### The exercise
Resume the forum thread on riding a smaller-than-usual bike frame from the point where it stops.

#### Excerpt provided

# Disadvantages to a small frame?



## Wisbiker (Aug 5, 2004)

If a rider should be on a 56 cm frame, but instead is riding about a 53, are there any down sides provided the seat height is set properly and the handlebar stem is the correct length for an adequate reach?
Are there any advantages, or disadvantages to compact frames?
Thanks for your thoughts on this!


----------



## capt_phun (Jun 14, 2004)

You'll get so many varied responses to this, so here's mine. I am 5'9" and I ride a compact frame with a 53cm top tube, since standover is not an issue with the sloping top tube. It comes down to this simply: what is comfortable for you and your riding style? I prefer a small bike cause of having a shorter torso and arms with the added negative of a slighty bad right shoulder. I can change the stem out if need be to go longer, but I can not change a toptube length if my bike was too long in the TT. Also for climbing a smaller bike is easier to throw around (and it weighs just a little less if you are a weight weenie). For me a smaller bike is just more comfortable. At 5'9" I should more than likely be on a standard 54 c-c frame, but I always go by top tube of 53.


----------



## bikeboy389 (May 4, 2004)

I have found I like a small (short top tube) bike myself--my current bike is probably 2-3 cm smaller than one might think I'd ride.

It's a fit thing, though--nothing to do with some perceived advantage of stiffness or weight.

The problem I have with using a small bike is that there's a hellacious drop to the bars. I can correct somewhat with stems and spacers, but it effects handling--road feel has completely gone away, and the front is a bit vague in general. It also limits the length of rides I can take comfortably, since there's a lot of weight on my hands and my lower back also gets tired.

So I think the biggest disadvantage is the proportionally larger drop to the bars.

Needless to say, I'm taking steps to remedy the situation.


----------



## Cory (Jan 29, 2004)

*Never been sorry I went a size bigger than "normal"*

Assuming the fit's right, it should work. FWIW, though, I rode 62cm frames for years because that's what local bike shops and the conventional wisdom said I needed. When I bought my Atlantis, Rivendell's size guide put me on a 65cm (I'm 6'4"). They didn't make that size then (they do now), so I ordered a 64, and I was instantly more comfortable than I've ever been on a bike. Since then I've built a singlespeed out of a 25-inch (63.5cm) thrift-shop Trek frame, and even that fits me better than any of my semi-expensive 62s.

########
#### Items

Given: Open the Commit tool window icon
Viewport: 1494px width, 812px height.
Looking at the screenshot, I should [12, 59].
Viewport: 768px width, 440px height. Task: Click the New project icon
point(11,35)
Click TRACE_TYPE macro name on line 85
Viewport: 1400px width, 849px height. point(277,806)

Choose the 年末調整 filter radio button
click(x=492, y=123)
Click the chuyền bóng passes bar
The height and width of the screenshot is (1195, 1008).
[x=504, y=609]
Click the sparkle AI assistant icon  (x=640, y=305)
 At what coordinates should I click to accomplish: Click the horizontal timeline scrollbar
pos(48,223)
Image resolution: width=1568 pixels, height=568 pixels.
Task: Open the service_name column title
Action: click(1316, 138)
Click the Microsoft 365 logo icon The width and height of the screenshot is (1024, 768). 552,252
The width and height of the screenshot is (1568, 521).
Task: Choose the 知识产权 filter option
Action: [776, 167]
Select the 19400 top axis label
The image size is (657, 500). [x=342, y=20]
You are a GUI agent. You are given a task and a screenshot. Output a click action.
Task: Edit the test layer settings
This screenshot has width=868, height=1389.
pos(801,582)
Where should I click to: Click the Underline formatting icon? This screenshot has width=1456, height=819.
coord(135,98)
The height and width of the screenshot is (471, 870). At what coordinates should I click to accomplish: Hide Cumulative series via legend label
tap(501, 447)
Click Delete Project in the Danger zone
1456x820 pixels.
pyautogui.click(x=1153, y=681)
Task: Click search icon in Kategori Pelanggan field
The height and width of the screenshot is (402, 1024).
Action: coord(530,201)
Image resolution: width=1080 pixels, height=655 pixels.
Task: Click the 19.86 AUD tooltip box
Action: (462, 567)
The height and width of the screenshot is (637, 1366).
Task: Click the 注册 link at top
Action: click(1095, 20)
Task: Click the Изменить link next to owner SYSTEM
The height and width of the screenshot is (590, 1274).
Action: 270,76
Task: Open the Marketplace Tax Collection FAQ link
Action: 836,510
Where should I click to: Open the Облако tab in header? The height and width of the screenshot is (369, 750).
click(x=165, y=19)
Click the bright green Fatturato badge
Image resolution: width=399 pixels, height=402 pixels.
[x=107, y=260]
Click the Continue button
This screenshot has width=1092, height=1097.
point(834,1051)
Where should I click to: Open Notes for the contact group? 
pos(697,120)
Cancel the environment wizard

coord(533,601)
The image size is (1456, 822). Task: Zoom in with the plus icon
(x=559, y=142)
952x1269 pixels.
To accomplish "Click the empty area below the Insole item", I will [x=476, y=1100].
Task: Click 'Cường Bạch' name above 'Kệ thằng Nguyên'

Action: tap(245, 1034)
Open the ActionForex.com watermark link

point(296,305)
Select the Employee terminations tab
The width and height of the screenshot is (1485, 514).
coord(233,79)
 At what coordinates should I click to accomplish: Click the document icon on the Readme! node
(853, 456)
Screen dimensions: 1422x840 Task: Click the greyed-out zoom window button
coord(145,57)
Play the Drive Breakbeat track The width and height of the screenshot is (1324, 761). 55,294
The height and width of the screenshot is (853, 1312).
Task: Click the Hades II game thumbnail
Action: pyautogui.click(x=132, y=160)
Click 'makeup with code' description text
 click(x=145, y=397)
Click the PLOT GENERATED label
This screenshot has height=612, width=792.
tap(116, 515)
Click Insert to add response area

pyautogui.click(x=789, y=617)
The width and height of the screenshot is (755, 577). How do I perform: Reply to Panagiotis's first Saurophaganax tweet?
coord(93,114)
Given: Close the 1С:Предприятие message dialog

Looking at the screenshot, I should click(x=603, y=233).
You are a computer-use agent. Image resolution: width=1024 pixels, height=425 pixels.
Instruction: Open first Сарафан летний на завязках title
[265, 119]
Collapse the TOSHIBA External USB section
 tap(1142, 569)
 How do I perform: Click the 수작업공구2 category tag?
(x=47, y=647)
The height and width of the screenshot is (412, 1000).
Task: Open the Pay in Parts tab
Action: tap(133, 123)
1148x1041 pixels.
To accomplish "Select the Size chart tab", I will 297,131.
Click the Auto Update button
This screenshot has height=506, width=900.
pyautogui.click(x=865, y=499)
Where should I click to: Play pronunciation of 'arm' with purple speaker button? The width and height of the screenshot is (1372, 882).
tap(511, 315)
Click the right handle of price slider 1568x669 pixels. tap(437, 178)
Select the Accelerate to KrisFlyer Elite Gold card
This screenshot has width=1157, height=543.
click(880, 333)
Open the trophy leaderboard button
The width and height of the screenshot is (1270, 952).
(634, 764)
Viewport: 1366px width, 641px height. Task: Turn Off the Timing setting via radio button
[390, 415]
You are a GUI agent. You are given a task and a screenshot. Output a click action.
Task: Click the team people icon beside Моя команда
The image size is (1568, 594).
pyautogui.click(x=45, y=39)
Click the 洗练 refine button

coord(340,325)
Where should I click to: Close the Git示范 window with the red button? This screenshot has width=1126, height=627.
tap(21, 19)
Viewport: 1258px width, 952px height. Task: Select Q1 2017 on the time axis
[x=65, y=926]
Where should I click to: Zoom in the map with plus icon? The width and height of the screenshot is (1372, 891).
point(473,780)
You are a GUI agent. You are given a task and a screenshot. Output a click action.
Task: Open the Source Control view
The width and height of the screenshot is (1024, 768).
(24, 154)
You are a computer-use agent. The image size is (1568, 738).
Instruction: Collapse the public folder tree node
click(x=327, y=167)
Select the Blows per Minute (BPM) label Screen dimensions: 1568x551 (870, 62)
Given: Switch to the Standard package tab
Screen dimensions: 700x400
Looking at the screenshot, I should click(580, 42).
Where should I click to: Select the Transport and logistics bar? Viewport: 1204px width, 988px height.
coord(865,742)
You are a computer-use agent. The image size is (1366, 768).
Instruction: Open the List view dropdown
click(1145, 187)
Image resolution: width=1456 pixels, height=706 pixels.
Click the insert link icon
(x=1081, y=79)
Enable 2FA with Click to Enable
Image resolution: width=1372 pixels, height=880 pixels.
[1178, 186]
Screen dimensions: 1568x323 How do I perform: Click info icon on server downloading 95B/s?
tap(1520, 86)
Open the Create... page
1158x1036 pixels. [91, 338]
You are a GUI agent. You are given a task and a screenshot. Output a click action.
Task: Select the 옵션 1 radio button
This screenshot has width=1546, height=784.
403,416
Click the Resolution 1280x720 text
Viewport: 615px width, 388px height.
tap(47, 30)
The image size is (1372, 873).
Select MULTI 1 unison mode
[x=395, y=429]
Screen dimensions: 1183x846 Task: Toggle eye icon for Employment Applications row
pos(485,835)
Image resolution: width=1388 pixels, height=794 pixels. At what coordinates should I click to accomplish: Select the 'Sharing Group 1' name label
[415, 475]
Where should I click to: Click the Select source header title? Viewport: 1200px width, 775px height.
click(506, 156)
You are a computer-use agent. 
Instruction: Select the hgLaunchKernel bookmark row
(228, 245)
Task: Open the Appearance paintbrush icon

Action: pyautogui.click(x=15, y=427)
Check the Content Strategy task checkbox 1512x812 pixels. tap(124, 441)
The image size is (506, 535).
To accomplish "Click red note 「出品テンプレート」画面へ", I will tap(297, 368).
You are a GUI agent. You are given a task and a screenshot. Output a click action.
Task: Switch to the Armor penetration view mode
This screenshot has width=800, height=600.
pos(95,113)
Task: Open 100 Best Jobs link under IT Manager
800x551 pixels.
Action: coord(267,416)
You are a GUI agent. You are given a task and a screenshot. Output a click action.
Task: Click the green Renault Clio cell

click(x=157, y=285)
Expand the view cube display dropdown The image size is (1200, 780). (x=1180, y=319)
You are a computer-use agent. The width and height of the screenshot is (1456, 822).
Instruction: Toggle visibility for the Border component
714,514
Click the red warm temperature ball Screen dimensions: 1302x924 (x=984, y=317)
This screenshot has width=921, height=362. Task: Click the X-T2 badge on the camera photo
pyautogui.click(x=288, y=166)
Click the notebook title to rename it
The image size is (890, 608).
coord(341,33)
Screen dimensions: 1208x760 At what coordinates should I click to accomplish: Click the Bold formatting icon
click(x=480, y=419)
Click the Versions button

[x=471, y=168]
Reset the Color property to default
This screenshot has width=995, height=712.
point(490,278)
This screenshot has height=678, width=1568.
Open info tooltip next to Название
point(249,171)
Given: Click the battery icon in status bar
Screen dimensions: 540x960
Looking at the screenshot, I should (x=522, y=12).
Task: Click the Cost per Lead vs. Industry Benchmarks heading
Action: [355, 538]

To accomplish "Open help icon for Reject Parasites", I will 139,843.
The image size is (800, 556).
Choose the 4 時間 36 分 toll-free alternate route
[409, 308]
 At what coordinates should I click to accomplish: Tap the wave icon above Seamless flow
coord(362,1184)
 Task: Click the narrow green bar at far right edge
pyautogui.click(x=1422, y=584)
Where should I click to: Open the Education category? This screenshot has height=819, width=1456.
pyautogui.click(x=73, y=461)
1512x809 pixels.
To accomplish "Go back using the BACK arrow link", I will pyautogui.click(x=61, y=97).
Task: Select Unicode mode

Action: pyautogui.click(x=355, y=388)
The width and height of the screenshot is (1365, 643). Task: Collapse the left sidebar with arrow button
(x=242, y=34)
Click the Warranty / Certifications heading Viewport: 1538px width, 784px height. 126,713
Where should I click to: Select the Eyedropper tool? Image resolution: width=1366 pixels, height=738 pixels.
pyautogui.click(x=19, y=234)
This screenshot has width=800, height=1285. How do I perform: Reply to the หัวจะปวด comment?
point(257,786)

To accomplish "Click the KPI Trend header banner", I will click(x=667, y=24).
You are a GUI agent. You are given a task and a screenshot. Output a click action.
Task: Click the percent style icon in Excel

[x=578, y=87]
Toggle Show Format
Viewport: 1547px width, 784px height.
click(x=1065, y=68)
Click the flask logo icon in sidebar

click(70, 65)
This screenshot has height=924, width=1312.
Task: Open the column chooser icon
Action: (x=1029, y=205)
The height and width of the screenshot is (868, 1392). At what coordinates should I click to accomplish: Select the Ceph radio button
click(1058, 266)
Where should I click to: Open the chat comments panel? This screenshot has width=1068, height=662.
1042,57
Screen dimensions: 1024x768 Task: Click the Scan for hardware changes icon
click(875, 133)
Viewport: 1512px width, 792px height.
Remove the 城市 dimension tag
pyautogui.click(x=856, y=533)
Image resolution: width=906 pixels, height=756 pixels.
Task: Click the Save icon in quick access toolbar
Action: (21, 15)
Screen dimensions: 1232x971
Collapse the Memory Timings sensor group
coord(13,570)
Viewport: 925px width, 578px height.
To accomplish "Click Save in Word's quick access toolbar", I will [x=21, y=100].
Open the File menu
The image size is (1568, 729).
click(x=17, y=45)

########

### The response
----------



## C-40 (Feb 4, 2004)

*handle bar height...*

There biggest difference is in the head tube length. If you're a beginner and/or lacking fitness, you may not be able to tolerate a typical 6-10cm drop from the saddle to the handle bars. If the head tube is too short, you mayl need too manyy spacers and/or a high rise stem to get the bars up to the height you need.

Another difference will be the need for a 10-20cm longer sterm. Nothing wrong with that, unless a 130mm is still too short. You can get a 140mm, but not in all brands and models.

The smaller frame will have more weight on the front, but that's generaly a good thing.

You don't see pros riders on a frame that's too big. 

The typical LBS pushes new riders toward large frames with short stems, mainly due to the taller head tube.


----------



## santosjep (Jul 15, 2004)

*I ride a 56(tt) but also own a 54(tt)*

Hi There!

I also ride a bike that's 2cm (tt) shorter than what I should be riding. However, my54 has 110mm stem length just like my other 56cm bikes. This 54 is my city bike. I hop on it when I mangle with city traffic or do short rides to the bike path. Due to the smaller frame, I find it to be more responsive and maneuverable in urban terrains.


Ride Safely,

Joe


----------



## 0119 (Aug 9, 2003)

*Smaller frames*

You don't see pros riders on a frame that's too big. 

The typical LBS pushes new riders toward large frames with short stems, mainly due to the taller head tube

I prefer a smaller frame and I enjoy riding in a more cramped riding posture. Your right you dont see pros riding frames on the larger side. When I get the frequent 'expert' comment from a rider about my frame being too small, I mention Sean Kelly and his successful career on a much maligned ill fitting bike. Your also very correct, bike shops are always pushing riders to ride bigger frames. As much as I enjoyed my Rivendell I never agreed with Grant Petersens logic on sizing. I felt out of control on my Allrounder frame, but man it was gorgeous.


----------



## Thommy (Sep 23, 2003)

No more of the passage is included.